A decision made after the divorce
After officially divorcing his wife, the man sought a non-paternity order and removed her name from the twins’ birth certificate. A decision that the mother took a dim view of. According to her, her ex-husband was trying to avoid any obligation to pay alimony, while the man said he wanted to “defend his honour”, as relayed by our colleagues at the Daily Mail.
The man and his ex-wife adopted children after they got married. He then underwent a vasectomy about 12 years before the twin girls were born. He therefore believes that he is not the biological father of the twins, who are now teenagers. Especially since before the woman became pregnant, the couple had threesome sex with another man, suspected to be the girls’ biological father. According to the mother, this relationship with another man was supposed to help her get pregnant. Her ex-husband denied this in court. He said he did not want any more children and was appalled by the news of the pregnancy.
A questionable relationship and controversial statements
According to Justice Traicee McKenzie, it does not matter whether the threesome’s relationship was simply driven by pleasure or was for the purpose of conceiving a child, because both parties knew what they were doing at the time of the sexual encounter. There was an arrangement between the two. The husband later told the NZ Herald newspaper that he had “barely participated” in the trio and had mostly “just watched.”

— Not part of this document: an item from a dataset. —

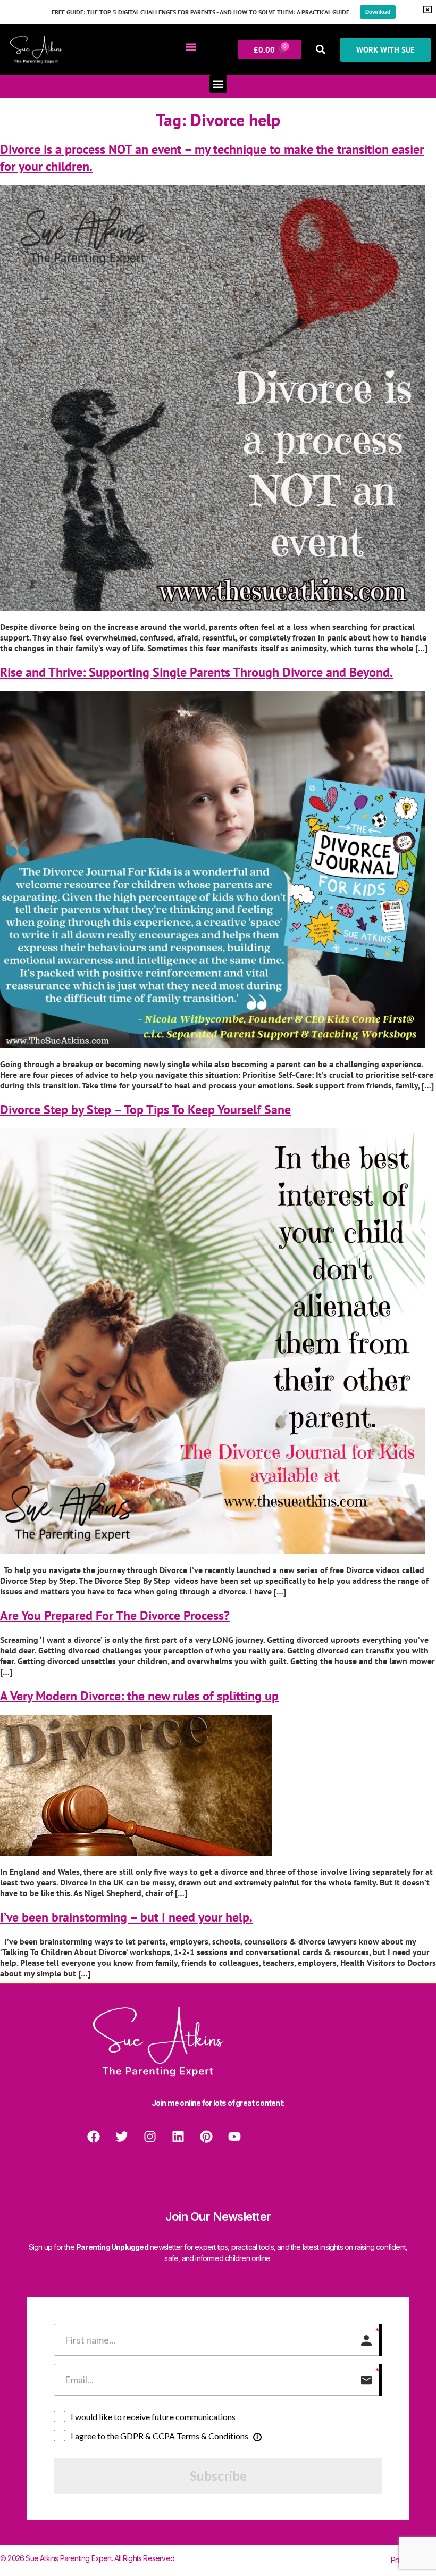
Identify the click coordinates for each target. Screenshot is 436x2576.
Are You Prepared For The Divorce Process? (115, 1615)
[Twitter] (122, 2136)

It was only after the separation that the request for disavowal was made, especially since the relationship between the man and his ex-wife had deteriorated. However, the mother claimed that her ex-husband was very involved in the twins’ lives. He would take them on vacations and buy them gifts. The twins even called him “Daddy.” The man knew he was not the father of the twins, but they had his last name. His name was on their birth certificates. On top of that, in his 2020 will, the man included the twins as discretionary beneficiaries and had designated them as his children.
The man denied the mother’s allegations. In his defence, he argued that he had only once spent a holiday with the girls and that he cut ties with them as soon as the couple separated. He also said that he never bought them gifts and that the twins called him by his first name.
The court ruled in favor of the ex-husband’s claim
Caption: The man’s name will be removed from the twins’ birth certificates. Source: spm
The situation that the separated couple was going through did not seem to help anyone, since the mother, despite her allegations, asked the judge to take into consideration the father’s motives for seeking a non-paternity order after so many years. In her ruling, Judge McKenzie said the man did not seek to contact the twins after they separated and that neither of them tried to contact him. There was no bond of affection and love between the man and the twins.
The court then found that the twins were not the man’s biological daughters and granted a non-paternity order in his favour. The man’s name will then be removed from the twins’ birth certificates.
Triolism and trouple in France
According to a poll conducted by Ifop and relayed by the magazine Femme Actuelle, 15% of French people have tried threesomes or threesomes and nearly half of the inhabitants of France have had sex without a future.
The trouple, on the other hand, is a contraction of the terms “trio” and “couple”. In France, three-person households are discriminated against by law, i.e. they do not benefit from any legal framework. That said, the trouples cannot benefit from certain benefits granted to couples, such as access to social protection, among others.